> _TASK OBJECTIVE_
Copy the records below verbatim, from the line with "446x330 pixels. How" up to and including the line with "Action: 288,224".

> _INFORMATION GIVEN_
>> Begin

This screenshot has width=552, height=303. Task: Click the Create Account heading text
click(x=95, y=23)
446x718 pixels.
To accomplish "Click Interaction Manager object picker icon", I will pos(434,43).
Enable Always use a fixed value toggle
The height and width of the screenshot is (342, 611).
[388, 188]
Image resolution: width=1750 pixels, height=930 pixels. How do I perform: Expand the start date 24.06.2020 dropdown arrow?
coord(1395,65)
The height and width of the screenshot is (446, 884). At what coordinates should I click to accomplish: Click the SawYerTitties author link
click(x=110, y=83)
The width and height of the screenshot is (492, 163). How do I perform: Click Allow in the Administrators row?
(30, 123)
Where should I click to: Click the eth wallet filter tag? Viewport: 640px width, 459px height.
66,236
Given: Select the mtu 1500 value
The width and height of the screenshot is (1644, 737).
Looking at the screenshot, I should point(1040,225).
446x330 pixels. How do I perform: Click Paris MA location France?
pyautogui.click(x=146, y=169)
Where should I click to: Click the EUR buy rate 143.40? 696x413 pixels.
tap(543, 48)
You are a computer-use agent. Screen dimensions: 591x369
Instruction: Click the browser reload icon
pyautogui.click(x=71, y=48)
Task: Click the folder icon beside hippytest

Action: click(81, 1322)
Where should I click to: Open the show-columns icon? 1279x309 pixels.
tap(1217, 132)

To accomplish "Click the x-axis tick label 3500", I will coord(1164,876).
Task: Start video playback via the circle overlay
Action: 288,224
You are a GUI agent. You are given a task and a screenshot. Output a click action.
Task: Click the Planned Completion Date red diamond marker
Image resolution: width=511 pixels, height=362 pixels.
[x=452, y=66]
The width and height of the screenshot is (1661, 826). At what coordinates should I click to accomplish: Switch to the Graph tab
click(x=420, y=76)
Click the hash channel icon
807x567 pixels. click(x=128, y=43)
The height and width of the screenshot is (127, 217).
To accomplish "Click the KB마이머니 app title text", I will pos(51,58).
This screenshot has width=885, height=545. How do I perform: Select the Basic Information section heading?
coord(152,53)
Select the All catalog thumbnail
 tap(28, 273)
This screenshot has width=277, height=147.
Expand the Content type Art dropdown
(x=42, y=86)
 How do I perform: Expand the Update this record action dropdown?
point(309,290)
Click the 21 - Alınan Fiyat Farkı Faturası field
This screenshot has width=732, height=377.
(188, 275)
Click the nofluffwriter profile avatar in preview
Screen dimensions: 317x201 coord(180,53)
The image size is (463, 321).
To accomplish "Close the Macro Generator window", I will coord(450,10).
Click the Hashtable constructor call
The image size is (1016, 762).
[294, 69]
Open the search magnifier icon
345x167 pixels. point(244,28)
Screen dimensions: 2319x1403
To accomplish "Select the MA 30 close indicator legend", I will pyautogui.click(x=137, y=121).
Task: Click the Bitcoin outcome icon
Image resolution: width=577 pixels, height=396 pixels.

>> End

> _FULL OUTPUT_
446x330 pixels. How do I perform: Click Paris MA location France?
pyautogui.click(x=146, y=169)
Where should I click to: Click the EUR buy rate 143.40? 696x413 pixels.
tap(543, 48)
You are a computer-use agent. Screen dimensions: 591x369
Instruction: Click the browser reload icon
pyautogui.click(x=71, y=48)
Task: Click the folder icon beside hippytest

Action: click(81, 1322)
Where should I click to: Open the show-columns icon? 1279x309 pixels.
tap(1217, 132)

To accomplish "Click the x-axis tick label 3500", I will coord(1164,876).
Task: Start video playback via the circle overlay
Action: 288,224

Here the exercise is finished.